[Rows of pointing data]
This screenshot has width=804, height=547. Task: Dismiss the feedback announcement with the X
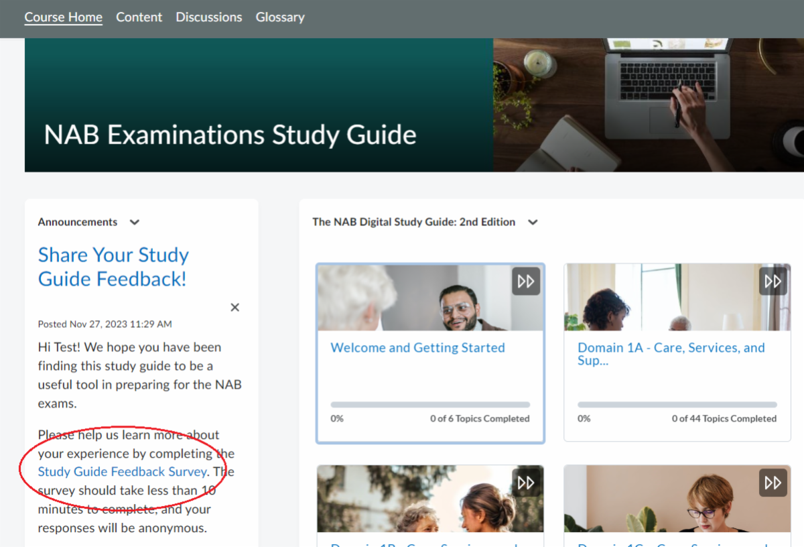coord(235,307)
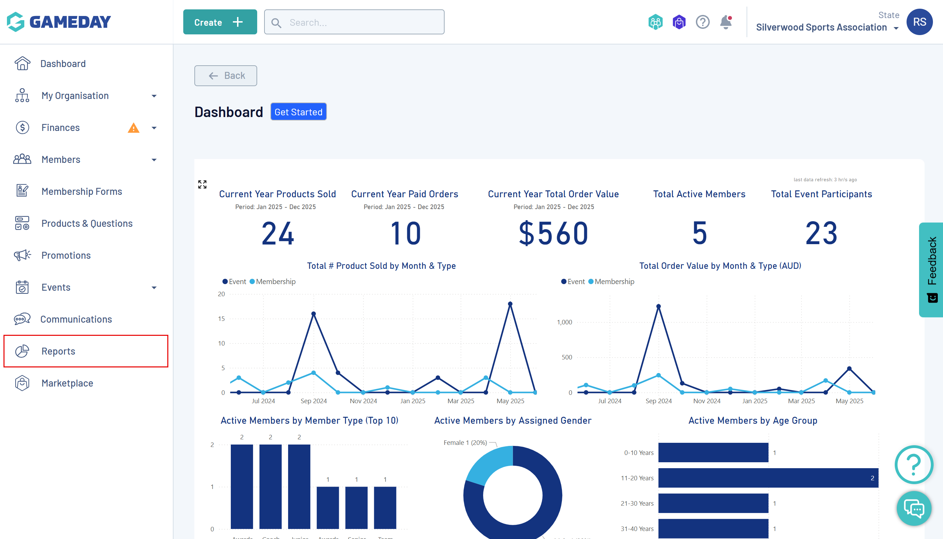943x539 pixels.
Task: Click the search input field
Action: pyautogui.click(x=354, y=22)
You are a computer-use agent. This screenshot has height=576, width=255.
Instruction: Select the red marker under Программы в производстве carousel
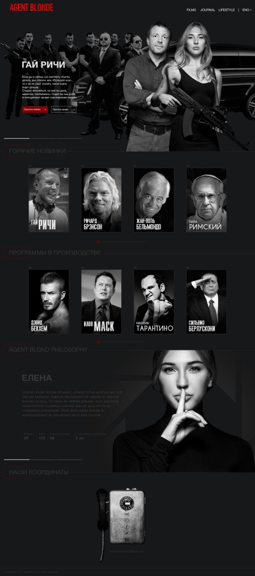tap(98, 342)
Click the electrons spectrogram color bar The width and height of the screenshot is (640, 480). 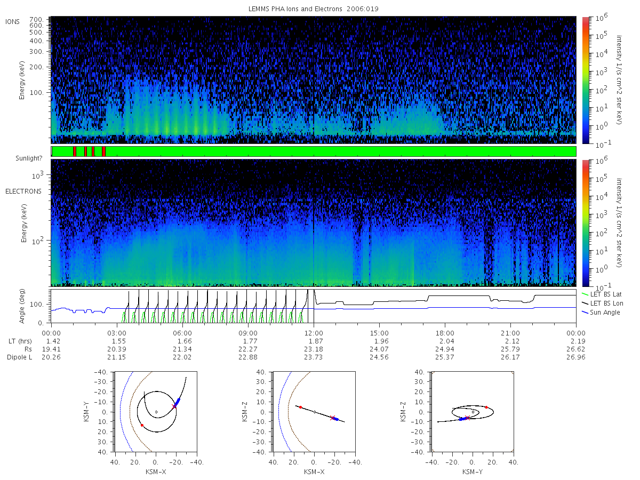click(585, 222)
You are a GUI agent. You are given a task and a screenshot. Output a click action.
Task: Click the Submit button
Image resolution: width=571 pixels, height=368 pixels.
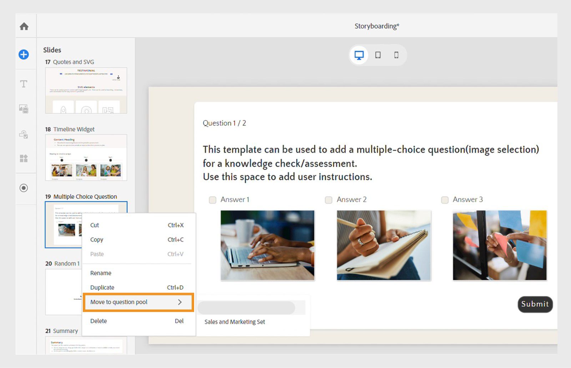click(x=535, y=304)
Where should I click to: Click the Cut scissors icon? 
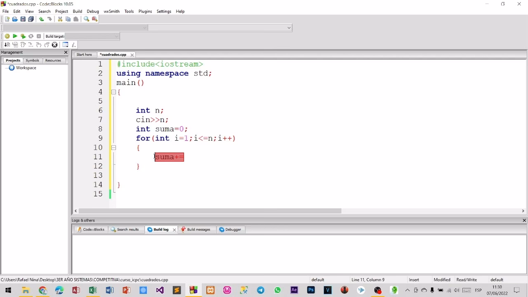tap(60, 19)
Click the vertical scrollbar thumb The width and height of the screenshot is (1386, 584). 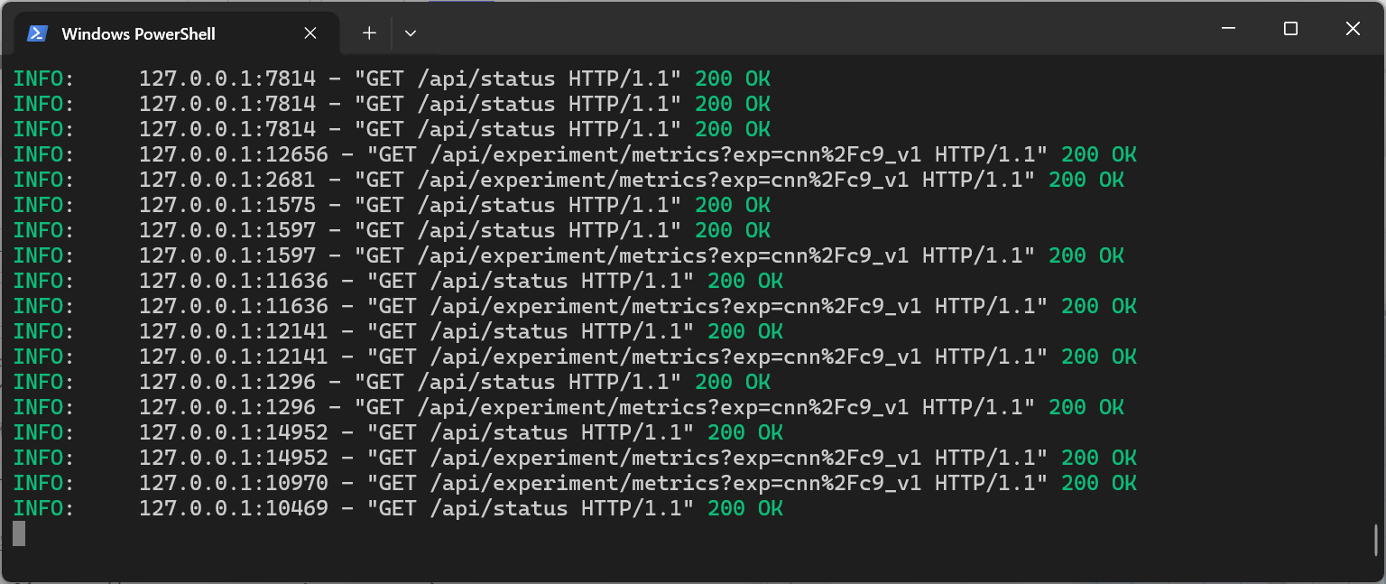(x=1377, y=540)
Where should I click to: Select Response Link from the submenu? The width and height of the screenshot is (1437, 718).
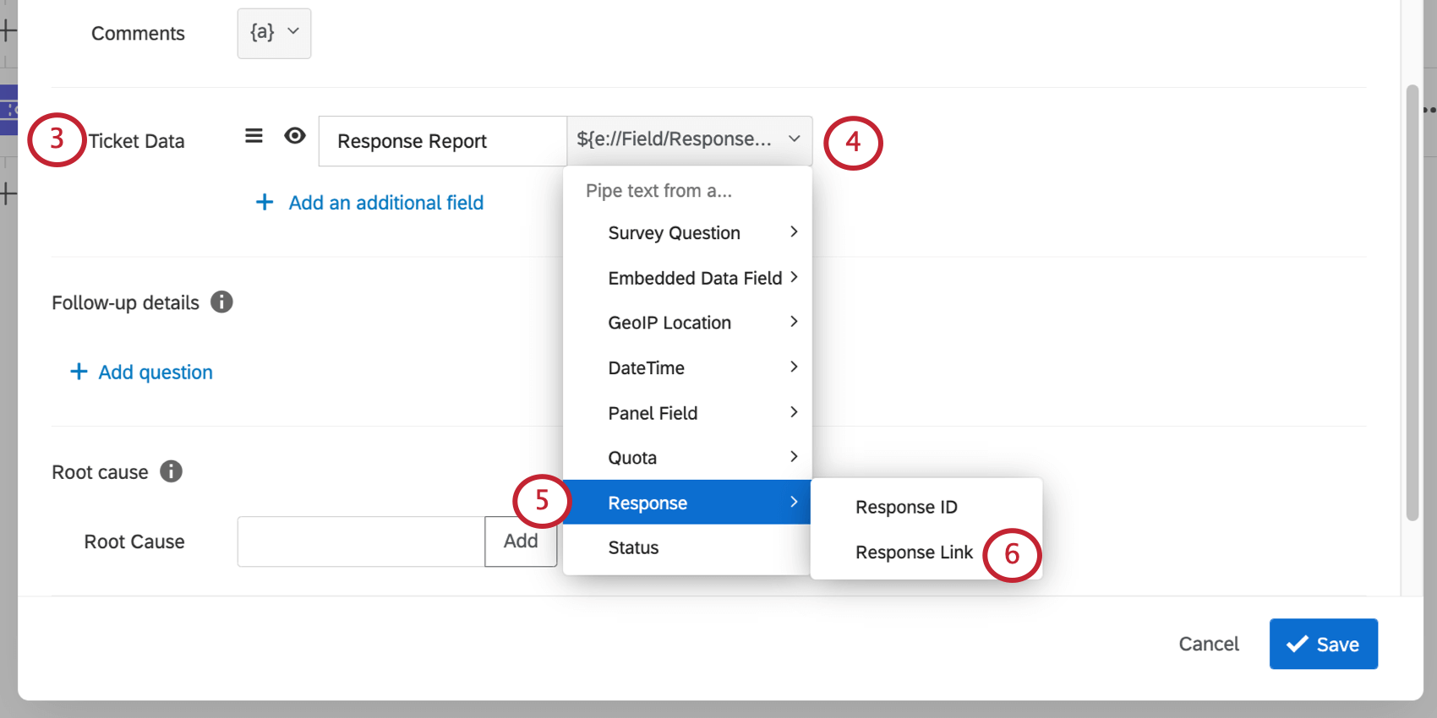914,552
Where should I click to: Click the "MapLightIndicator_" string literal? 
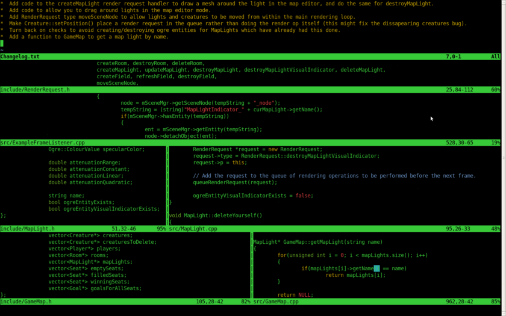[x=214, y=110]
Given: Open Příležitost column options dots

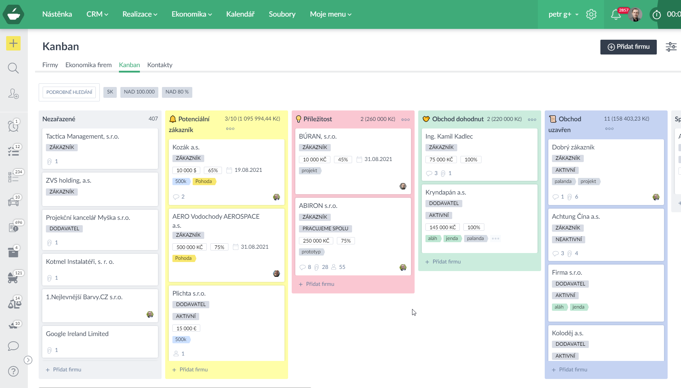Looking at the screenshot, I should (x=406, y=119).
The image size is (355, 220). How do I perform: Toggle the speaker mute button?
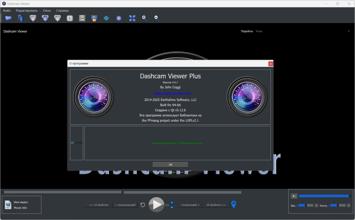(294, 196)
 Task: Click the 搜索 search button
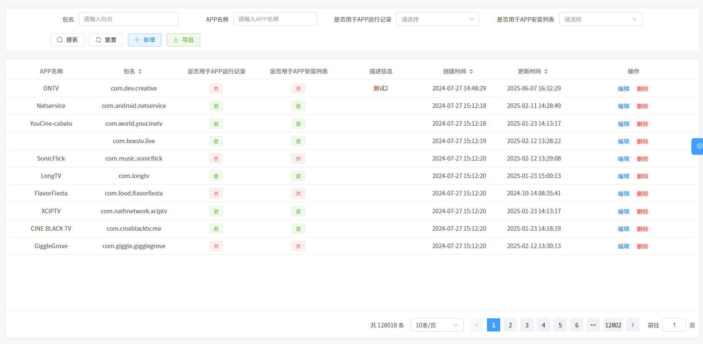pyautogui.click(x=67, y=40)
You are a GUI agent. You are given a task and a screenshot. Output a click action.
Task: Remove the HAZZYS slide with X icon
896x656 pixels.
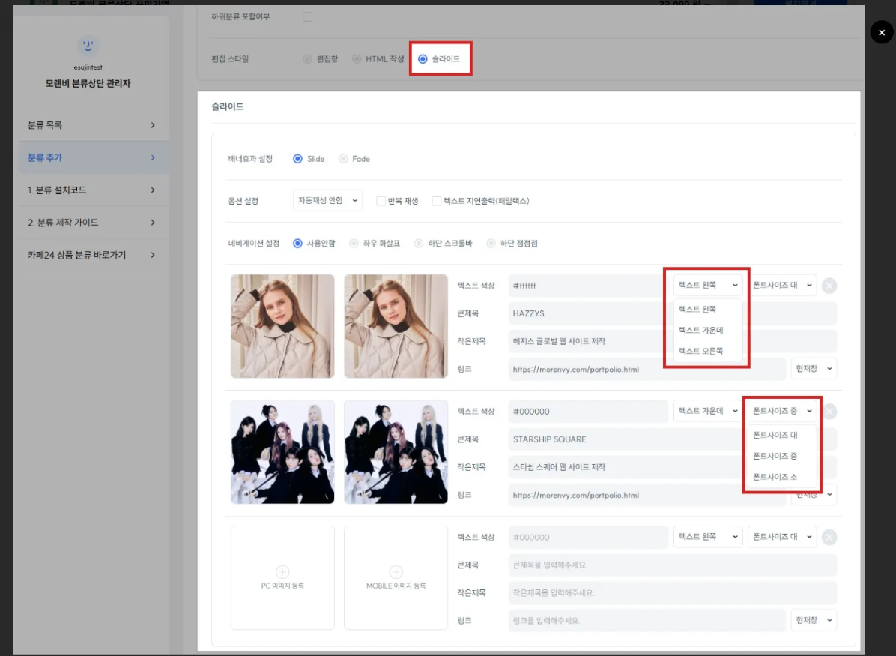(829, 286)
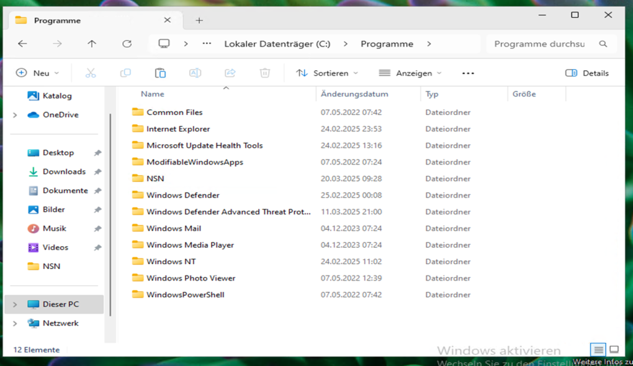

--- Task requirements ---
Write the rows from the line containing "The image size" through the end of the rows as a numbered list, skipping blank lines and leaving out the pictures.

--- In response ---
1. The image size is (355, 220). How do I perform: Toggle the speaker mute button?
2. (294, 196)
3.  Task: Click the 搜索 search button
4. pyautogui.click(x=67, y=40)
5. You are a GUI agent. You are given a task and a screenshot. Output a click action.
6. Task: Remove the HAZZYS slide with X icon
7. 896x656 pixels.
8. (829, 286)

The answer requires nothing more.